### AIM OF THE EXERCISE
Restate word for word the lines that begin the listing and end with the line holding "This screenshot has height=178, width=459.".

### DATA IN THIS EXERCISE
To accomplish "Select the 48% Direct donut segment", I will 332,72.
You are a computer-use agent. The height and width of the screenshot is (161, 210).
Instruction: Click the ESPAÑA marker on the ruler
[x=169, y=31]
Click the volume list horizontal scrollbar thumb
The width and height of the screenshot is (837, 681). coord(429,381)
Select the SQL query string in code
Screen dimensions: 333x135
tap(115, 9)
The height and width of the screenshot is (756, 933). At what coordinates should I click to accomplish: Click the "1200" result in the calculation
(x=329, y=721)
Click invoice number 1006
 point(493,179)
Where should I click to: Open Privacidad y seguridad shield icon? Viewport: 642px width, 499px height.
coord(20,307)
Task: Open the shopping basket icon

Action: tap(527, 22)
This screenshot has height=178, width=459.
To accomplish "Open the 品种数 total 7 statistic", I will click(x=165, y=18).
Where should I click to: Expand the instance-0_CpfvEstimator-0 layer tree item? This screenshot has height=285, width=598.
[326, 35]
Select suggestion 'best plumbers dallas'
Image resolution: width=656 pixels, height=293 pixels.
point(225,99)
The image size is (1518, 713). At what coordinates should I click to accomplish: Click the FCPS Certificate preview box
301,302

### SOLUTION TO THIS TASK
To accomplish "Select the 48% Direct donut segment", I will 332,72.
You are a computer-use agent. The height and width of the screenshot is (161, 210).
Instruction: Click the ESPAÑA marker on the ruler
[x=169, y=31]
Click the volume list horizontal scrollbar thumb
The width and height of the screenshot is (837, 681). coord(429,381)
Select the SQL query string in code
Screen dimensions: 333x135
tap(115, 9)
The height and width of the screenshot is (756, 933). At what coordinates should I click to accomplish: Click the "1200" result in the calculation
(x=329, y=721)
Click invoice number 1006
 point(493,179)
Where should I click to: Open Privacidad y seguridad shield icon? Viewport: 642px width, 499px height.
coord(20,307)
Task: Open the shopping basket icon

Action: tap(527, 22)
This screenshot has height=178, width=459.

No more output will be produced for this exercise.